- From: James Graham <james@hoppipolla.co.uk>
- Date: Mon, 9 May 2016 17:06:00 +0100
- To: public-browser-tools-testing@w3.org
Summary of my thinking with the protocol at the moment (as much for my reference as anything): <ActionsCommand> { actions: [<ActionSequence>] } <ActionSequence>: { id: String, # Device id type: "key" | "pointer", # Type of actions in this sequence actions: [(<KeyAction>|<PointerAction>)|<GeneralAction>] } <GeneralAction>: { type: "pause", duration: Integer } <KeyAction>: <KeyUpAction> | <KeyDownAction> <KeyUpAction>: { type: "keyUp", value: String # Single character only. } <KeyDownAction>: { type: "keyDown", value: String # Single character only. } <PointerAction>: <PointerUpAction> | <PointerDownAction> | <PointerMoveAction> | <PointerCancelAction> <PointerUpAction>: { type: "pointerUp" button: Integer # Button number } <PointerDownAction>: { type: "pointerDown" button: Integer # Button number } <PointerMoveAction>: { type: "pointerMove" optional x: Integer | Null # Coordinates to move to relative to the # active element.
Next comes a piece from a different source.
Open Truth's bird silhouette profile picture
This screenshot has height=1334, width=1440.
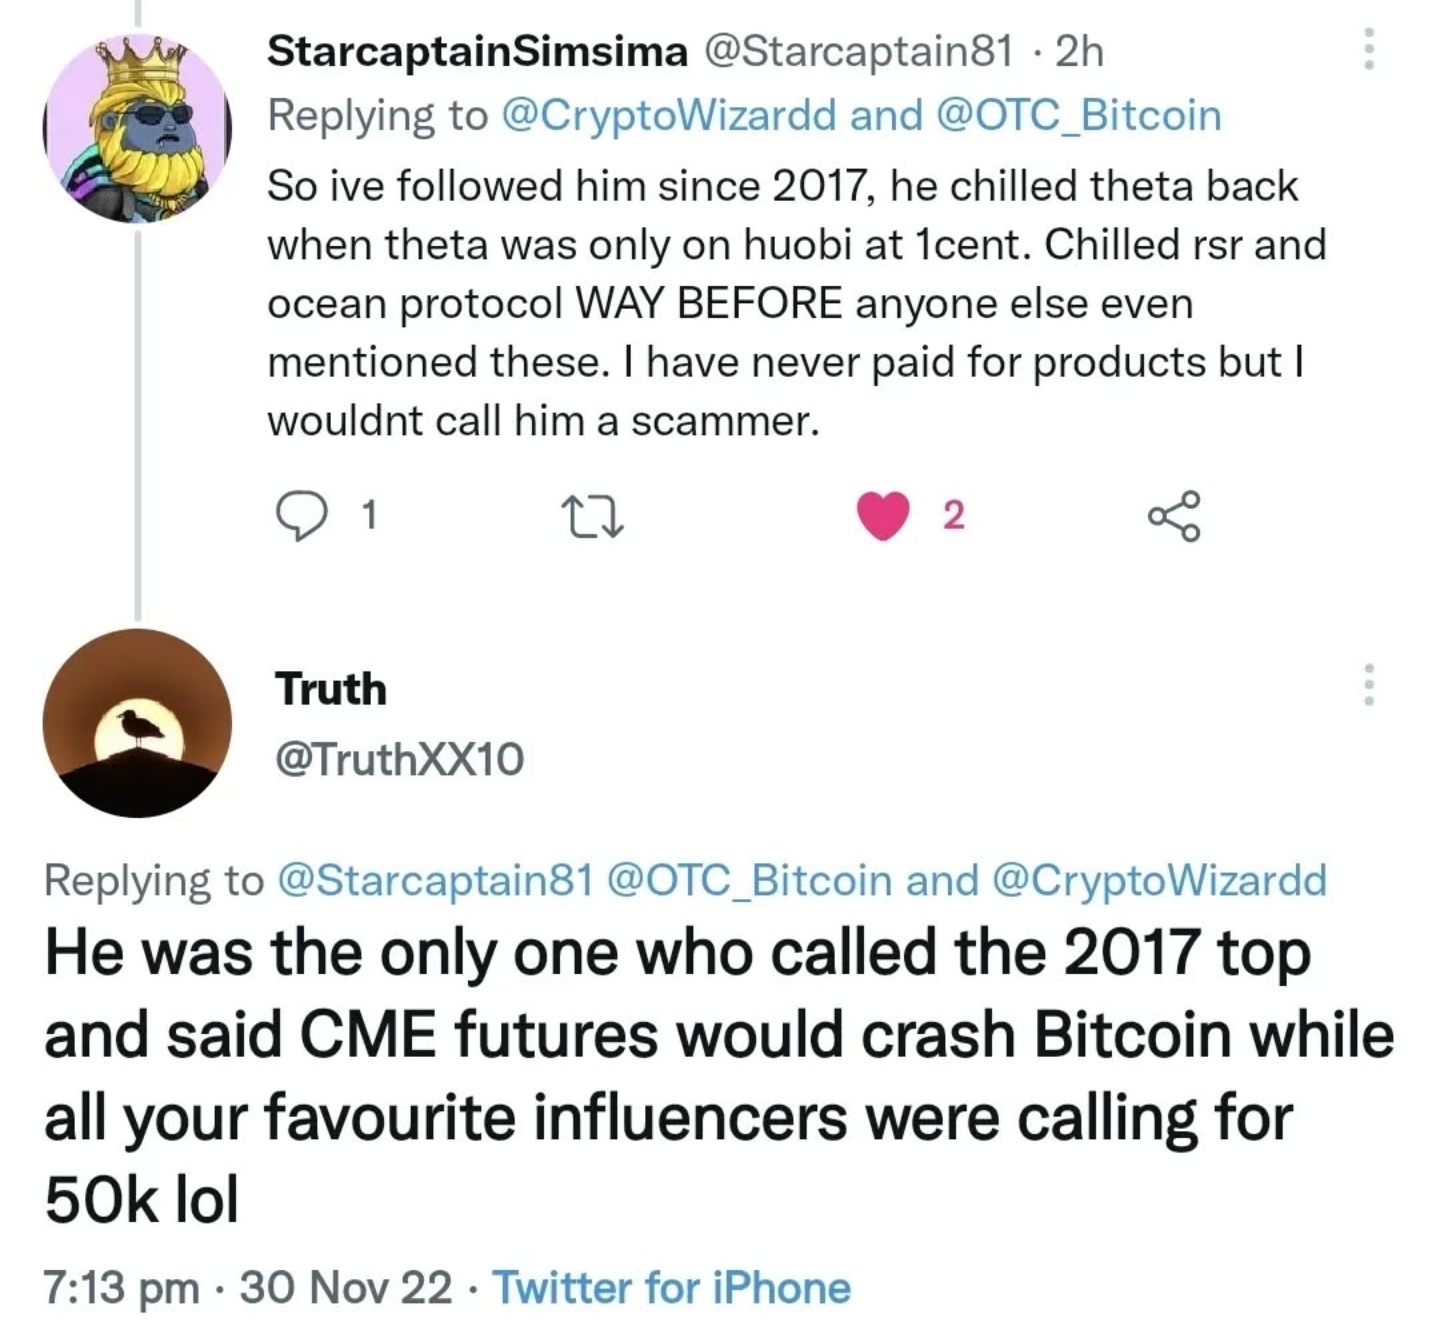pyautogui.click(x=137, y=723)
Need an origin member? optional y: Integer | Null } <PointerCancelAction>: <Null> # I have no idea what this does So, what did I miss. I note that this schema works OK for mice where you have to move + click, but perhaps not for other pointing devices where you can poke at random points without moving across the display. I'm not sure how that is modeled in other specs (i.e. the pointer events spec vs ordinary DOM mouse events).